‘Well, as I was saying, I was sent by the Pope to make sure you weren’t doing anything evil, like bringing killers or suchlike to London ’cos of dark and mysterious forces and . . . you ain’t heard of
them
, have you?’
‘I don’t know. Who are “them”?’
‘See,’ said Tess, wagging a finger, ‘if you have to ask, you don’t know. That’s ’cos they’re all evil and mysterious.’
‘I’m not. I have a vision.’
Tess scowled. He was a few paces away, so that her back was pressed against the wall. ‘Mister . . . my friend says how you should never trust visions. They cloud your judgement, he says.’
A hand reached out for her. ‘Would this be a certain Mister Lyle?’

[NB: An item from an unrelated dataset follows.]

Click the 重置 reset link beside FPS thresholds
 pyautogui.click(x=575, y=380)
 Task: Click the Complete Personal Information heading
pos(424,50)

Tess didn’t hesitate. In a single movement she turned, grabbed the Bible, spun, inelegantly dragged down by the weight of the book, and threw it at the window. It wasn’t a very strong throw, and the Bible more flopped than flew, but it was a heavy book, and the glass was thin. The window shattered in a storm of frost and silver shards. As Ignatius lashed out for Tess, she ducked under his arm, ran for the window, and threw herself out.
A little later there was a soft
thump
from the snow below, and the sound of frightened pigeons making for the sky.
Ignatius looked out of the window. A long way down, small against the snow and barely illuminated by the candlelight seeping out of the windows, was the Bible, and a lot of broken glass.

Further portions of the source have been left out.